Last summer, Peter Degen, postdoc en épidémiologie, a reçu une mission absurde de son superviseur : enquêter sur le succès inattendu d’un vieux papier. Publié en 2017, l’article évaluait une méthode statistique bricolée sur des données épidémiologiques. Rien de révolutionnaire. Mais soudain, en 2023, il collectionne des centaines de citations – du jamais-vu pour ce type de recherche. Un rêve pour tout académique ? Non, une infection. Car ces citations venaient non pas de vrais lecteurs, mais de modèles de langage génératifs qui vomissent des références comme une machine à laver en mode essorage.
L’IA fabrique du savoir en carton-pâte
Degen a creusé. Résultat : des dizaines de citations inventées par des chatbots, des LLMs qui hallucinent des sources pour paraître crédibles. Les papiers générés par IA citent allègrement des travaux inexistants ou décontextualisés. Le papier de Degen, lui, est réel – mais il est désormais associé à des travaux qui ne l’ont jamais cité, ou pire, qui le citent de travers. C’est la chasse aux fantômes, version scientifique. Le problème ? Personne ne vérifie. Les revues, déjà débordées, laissent passer. Les modèles, eux, continuent de cracher du contenu, indifférents à la vérité.
Le pognon et la gloire : le true kiff des éditeurs
Qui profite de ce merdier ? Les éditeurs scientifiques, ces vautours qui monétisent chaque citation via des abonnements à 10 000 dollars par an. Les plateformes d’IA, qui gonflent leurs métriques de « pertinence » en arrosant le monde de faux papiers. Et les chercheurs malins, qui boostent leur h-index en glissant des références fantômes dans leurs articles. Le système de citation, censé mesurer l’impact, devient un terrain de jeu pour tricheurs algorithmiques. Les vrais scientifiques, eux, doivent maintenant trier le grain de l’ivraie – un boulot de moine, payé au lance-pierre.
Chercheurs, vous êtes les dindons de la farce
Vous pensez que l’IA « améliore la recherche » ? Regardez les faits : les paper mills et les LLMs ont généré des centaines de milliers d’articles faux ou plagiés rien qu’en 2023. Chaque citation frauduleuse gonfle artificiellement les métriques de revues douteuses, qui vendent ensuite de la « visibilité » à des chercheurs en mal de publication. Pendant ce temps, les critères de promotion restent les mêmes : publier ou périr, même si c’est du vent.
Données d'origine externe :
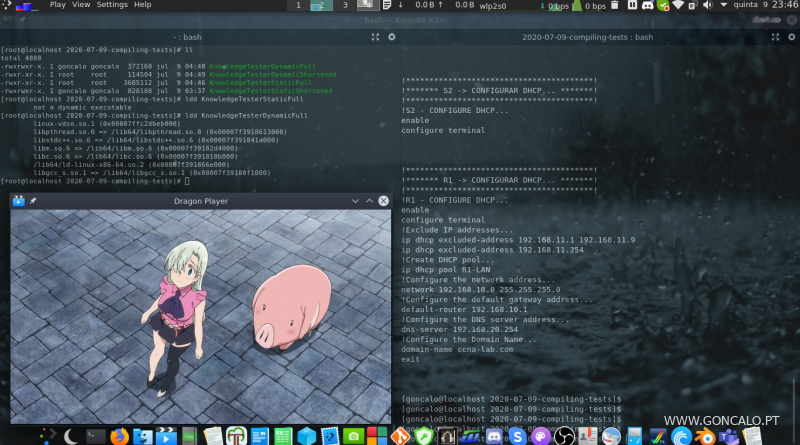Open the Discord icon in the dock
Image resolution: width=800 pixels, height=445 pixels.
tap(494, 436)
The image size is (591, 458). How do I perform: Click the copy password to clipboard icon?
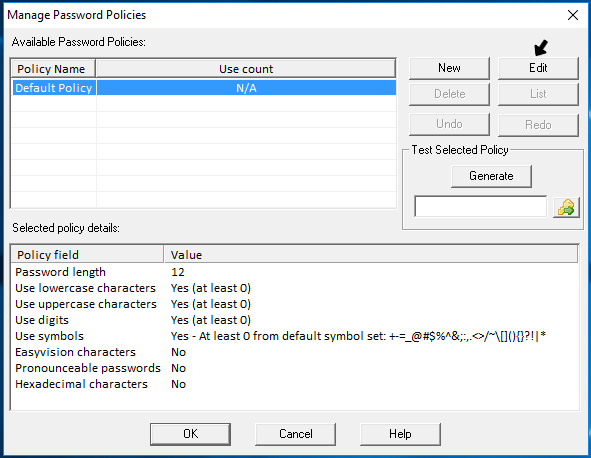[566, 207]
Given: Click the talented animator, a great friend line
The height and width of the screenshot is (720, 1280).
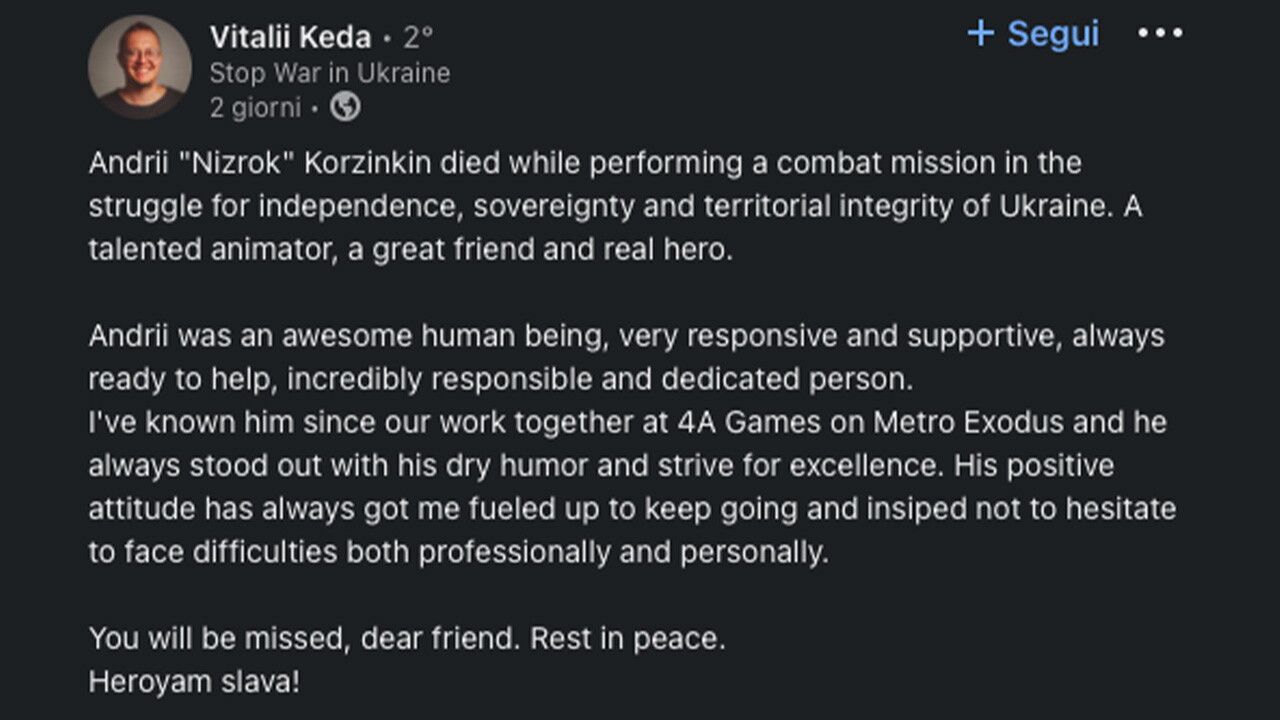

Degen a perdu des semaines à démêler ce bazar. Son superviseur, lui, a failli voir son papier bombardé « très cité » par les agences d’évaluation. C’est cela, la « révolution » promise par les startups de l’IA : une pollution citationnelle qui transforme la science en jeu de dupes.
Susanoo News dit stop
Arrêtons de faire comme si c’était un détail. Chaque citation bidon est un vol de temps et de crédibilité. Les chercheurs qui jouent le jeu honnête se retrouvent noyés sous un tsunami de fausses références. Les éditeurs ? Ils encaissent. Les plateformes d’IA ? Elles s’en lavent les mains. Pendant ce temps, la science réelle est mise sous silence par le bruit algorithmique. Alors, messieurs les CEO de l’IA, un conseil : arrêtez de confondre génération de texte et production de connaissance. Ou alors assumez : vous construisez une machine à certifier le vide.